# GIVEN TASK
Copy the following data line for line, keeping every character unchanged.

# MATERIAL PROVIDED

::::

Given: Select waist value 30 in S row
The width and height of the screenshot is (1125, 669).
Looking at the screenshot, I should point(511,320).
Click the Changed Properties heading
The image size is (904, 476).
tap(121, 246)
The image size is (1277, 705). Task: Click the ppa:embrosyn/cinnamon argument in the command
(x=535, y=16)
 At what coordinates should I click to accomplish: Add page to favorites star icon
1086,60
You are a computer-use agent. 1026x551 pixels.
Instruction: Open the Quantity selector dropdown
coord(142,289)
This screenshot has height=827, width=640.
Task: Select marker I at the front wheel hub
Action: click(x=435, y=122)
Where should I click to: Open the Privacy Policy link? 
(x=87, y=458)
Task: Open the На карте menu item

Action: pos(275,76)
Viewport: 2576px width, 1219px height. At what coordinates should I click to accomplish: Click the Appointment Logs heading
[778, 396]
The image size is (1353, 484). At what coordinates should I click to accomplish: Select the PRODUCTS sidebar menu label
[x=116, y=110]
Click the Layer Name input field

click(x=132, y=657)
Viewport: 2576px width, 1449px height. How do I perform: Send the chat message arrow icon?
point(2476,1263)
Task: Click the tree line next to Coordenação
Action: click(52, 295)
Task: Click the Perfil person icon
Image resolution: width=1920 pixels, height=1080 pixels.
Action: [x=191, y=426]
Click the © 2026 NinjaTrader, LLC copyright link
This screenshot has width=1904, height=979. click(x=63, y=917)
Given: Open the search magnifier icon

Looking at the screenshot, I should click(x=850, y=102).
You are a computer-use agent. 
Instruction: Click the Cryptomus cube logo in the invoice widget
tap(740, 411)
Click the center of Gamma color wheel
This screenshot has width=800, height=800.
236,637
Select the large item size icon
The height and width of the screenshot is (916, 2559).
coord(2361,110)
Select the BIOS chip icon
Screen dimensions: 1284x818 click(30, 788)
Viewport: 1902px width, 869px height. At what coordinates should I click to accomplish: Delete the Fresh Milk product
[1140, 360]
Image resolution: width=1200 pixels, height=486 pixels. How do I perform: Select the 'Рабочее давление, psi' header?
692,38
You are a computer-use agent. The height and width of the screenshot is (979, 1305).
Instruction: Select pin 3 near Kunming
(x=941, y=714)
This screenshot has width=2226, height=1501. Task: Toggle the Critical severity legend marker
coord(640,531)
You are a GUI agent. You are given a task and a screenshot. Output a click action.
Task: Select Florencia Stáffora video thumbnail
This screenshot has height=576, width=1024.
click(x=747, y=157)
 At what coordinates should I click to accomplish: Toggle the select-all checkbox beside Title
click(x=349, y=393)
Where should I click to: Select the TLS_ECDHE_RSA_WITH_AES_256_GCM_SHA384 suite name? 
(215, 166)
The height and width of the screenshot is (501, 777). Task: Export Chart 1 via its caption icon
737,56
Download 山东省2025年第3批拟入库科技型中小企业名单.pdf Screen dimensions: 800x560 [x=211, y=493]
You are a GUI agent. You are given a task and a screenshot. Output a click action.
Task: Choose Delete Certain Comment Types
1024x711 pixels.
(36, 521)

::::

# WRITTEN RESPONSE
Given: Select waist value 30 in S row
The width and height of the screenshot is (1125, 669).
Looking at the screenshot, I should point(511,320).
Click the Changed Properties heading
The image size is (904, 476).
tap(121, 246)
The image size is (1277, 705). Task: Click the ppa:embrosyn/cinnamon argument in the command
(x=535, y=16)
 At what coordinates should I click to accomplish: Add page to favorites star icon
1086,60
You are a computer-use agent. 1026x551 pixels.
Instruction: Open the Quantity selector dropdown
coord(142,289)
This screenshot has height=827, width=640.
Task: Select marker I at the front wheel hub
Action: click(x=435, y=122)
Where should I click to: Open the Privacy Policy link? 
(x=87, y=458)
Task: Open the На карте menu item

Action: pos(275,76)
Viewport: 2576px width, 1219px height. At what coordinates should I click to accomplish: Click the Appointment Logs heading
[778, 396]
The image size is (1353, 484). At what coordinates should I click to accomplish: Select the PRODUCTS sidebar menu label
[x=116, y=110]
Click the Layer Name input field

click(x=132, y=657)
Viewport: 2576px width, 1449px height. How do I perform: Send the chat message arrow icon?
point(2476,1263)
Task: Click the tree line next to Coordenação
Action: click(52, 295)
Task: Click the Perfil person icon
Image resolution: width=1920 pixels, height=1080 pixels.
Action: [x=191, y=426]
Click the © 2026 NinjaTrader, LLC copyright link
This screenshot has width=1904, height=979. click(x=63, y=917)
Given: Open the search magnifier icon

Looking at the screenshot, I should click(x=850, y=102).
You are a computer-use agent. 
Instruction: Click the Cryptomus cube logo in the invoice widget
tap(740, 411)
Click the center of Gamma color wheel
This screenshot has width=800, height=800.
236,637
Select the large item size icon
The height and width of the screenshot is (916, 2559).
coord(2361,110)
Select the BIOS chip icon
Screen dimensions: 1284x818 click(30, 788)
Viewport: 1902px width, 869px height. At what coordinates should I click to accomplish: Delete the Fresh Milk product
[1140, 360]
Image resolution: width=1200 pixels, height=486 pixels. How do I perform: Select the 'Рабочее давление, psi' header?
692,38
You are a computer-use agent. The height and width of the screenshot is (979, 1305).
Instruction: Select pin 3 near Kunming
(x=941, y=714)
This screenshot has width=2226, height=1501. Task: Toggle the Critical severity legend marker
coord(640,531)
You are a GUI agent. You are given a task and a screenshot. Output a click action.
Task: Select Florencia Stáffora video thumbnail
This screenshot has height=576, width=1024.
click(x=747, y=157)
 At what coordinates should I click to accomplish: Toggle the select-all checkbox beside Title
click(x=349, y=393)
Where should I click to: Select the TLS_ECDHE_RSA_WITH_AES_256_GCM_SHA384 suite name? 
(215, 166)
The height and width of the screenshot is (501, 777). Task: Export Chart 1 via its caption icon
737,56
Download 山东省2025年第3批拟入库科技型中小企业名单.pdf Screen dimensions: 800x560 [x=211, y=493]
You are a GUI agent. You are given a task and a screenshot. Output a click action.
Task: Choose Delete Certain Comment Types
1024x711 pixels.
(36, 521)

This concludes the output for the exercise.